A land dispute case involving 20ha has been referred to the governor of Kampong Speu after the alleged victims – 156 families who lost their land – petitioned the Ministry of Land Management, Urban Planning and Construction to get involved.
On Wednesday, Minister of Land Management, Urban Planning and Construction Chea Sophara sent a letter to Kampong Speu governor Vei Samnang asking him to take responsibility for the case.
In the letter, the ministry said that Natural Resource and Wildlife Preservation Organisation director Chea Hean, who represents complainants Him Horn and Nhek Yuth, asked the ministry to confiscate 20ha from the alleged perpetrators – Chak Sovanara, Thou Khim, Soy Men, Veng Vang, Mok Horn, Men Min and Saing Soeun.
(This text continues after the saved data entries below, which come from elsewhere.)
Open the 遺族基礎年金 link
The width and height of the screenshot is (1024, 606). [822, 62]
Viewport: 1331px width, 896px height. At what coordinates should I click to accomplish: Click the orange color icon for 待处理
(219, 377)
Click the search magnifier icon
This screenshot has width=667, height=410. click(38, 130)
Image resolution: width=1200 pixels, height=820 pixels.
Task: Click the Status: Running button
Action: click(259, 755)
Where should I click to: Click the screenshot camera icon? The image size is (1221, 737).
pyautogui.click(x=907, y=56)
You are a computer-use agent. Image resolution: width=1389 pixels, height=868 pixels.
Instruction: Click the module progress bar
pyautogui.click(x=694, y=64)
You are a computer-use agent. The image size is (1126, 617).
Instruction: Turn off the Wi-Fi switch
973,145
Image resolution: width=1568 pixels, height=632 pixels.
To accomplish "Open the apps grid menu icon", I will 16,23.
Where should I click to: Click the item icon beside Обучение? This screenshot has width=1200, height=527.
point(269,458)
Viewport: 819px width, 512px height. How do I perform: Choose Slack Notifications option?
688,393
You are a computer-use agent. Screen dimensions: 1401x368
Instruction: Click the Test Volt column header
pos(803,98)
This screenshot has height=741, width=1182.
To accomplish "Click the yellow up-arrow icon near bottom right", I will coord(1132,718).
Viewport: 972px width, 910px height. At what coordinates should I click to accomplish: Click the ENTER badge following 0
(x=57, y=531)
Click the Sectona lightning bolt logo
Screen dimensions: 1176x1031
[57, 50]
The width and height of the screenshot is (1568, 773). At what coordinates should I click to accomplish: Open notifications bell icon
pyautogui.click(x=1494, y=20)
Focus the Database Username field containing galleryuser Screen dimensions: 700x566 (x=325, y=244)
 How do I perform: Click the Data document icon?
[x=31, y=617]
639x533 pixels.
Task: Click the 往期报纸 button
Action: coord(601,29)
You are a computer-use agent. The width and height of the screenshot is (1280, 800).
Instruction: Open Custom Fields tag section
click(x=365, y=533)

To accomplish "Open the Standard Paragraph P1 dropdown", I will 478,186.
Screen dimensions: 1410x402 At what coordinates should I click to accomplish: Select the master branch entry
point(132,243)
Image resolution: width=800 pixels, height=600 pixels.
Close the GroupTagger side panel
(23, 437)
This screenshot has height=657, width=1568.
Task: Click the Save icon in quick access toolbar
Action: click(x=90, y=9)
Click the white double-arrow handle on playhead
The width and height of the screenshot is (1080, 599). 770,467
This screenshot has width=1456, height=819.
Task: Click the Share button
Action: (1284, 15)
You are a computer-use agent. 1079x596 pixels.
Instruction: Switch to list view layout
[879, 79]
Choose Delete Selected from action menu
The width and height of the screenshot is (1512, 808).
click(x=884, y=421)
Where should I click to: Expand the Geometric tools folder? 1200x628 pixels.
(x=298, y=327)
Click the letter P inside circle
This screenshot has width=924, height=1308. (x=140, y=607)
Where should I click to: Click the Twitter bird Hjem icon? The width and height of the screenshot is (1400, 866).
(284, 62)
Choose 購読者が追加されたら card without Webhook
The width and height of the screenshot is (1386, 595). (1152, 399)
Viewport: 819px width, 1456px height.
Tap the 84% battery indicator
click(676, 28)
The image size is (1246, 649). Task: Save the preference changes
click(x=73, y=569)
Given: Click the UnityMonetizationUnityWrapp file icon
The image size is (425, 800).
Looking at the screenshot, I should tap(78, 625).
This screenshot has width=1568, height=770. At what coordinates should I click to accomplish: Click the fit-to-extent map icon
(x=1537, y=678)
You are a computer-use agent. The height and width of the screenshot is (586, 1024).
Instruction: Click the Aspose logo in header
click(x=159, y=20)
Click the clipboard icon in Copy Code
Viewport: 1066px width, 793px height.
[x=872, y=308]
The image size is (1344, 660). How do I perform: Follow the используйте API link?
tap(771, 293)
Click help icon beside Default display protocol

The disputed land is located in Samrong Tong district’s Ramlaing Chak commune.
“The ministry sent the case to Kampong Speu provincial governor Vei Samnang so that he can find a solution to the dispute,” the letter, obtained by The Post on Monday, said.
Hean said on Monday the perpetrators are villagers who grabbed the land many years ago when it was sold to other villagers by the village chief. Fearing the perpetrators were backed by powerful individuals, the victims did not dare to claim back the land.
He asked the authorities to solve the issue before the perpetrators have a chance to sell the land, which would further complicate matters.
“The problem started in 2007 when the land was stolen. If the authorities do not solve the issue, the dispute will continue,” Hean said.
Samnang, the provincial governor, claimed on Monday that the authorities have been working on the issue for years, but that due to its complexity, no solutions have been found yet.
“The authorities are exploring new ways of solving this dispute. We are not ignoring the situation. We will be able to solve some of the issues but not all because it is a very complicated case,” he said.
He added that some people grab land simply because even if they are forced to surrender it, they will at least receive some compensation. “We will aim for a compromise that satisfies both parties,” Samnang said.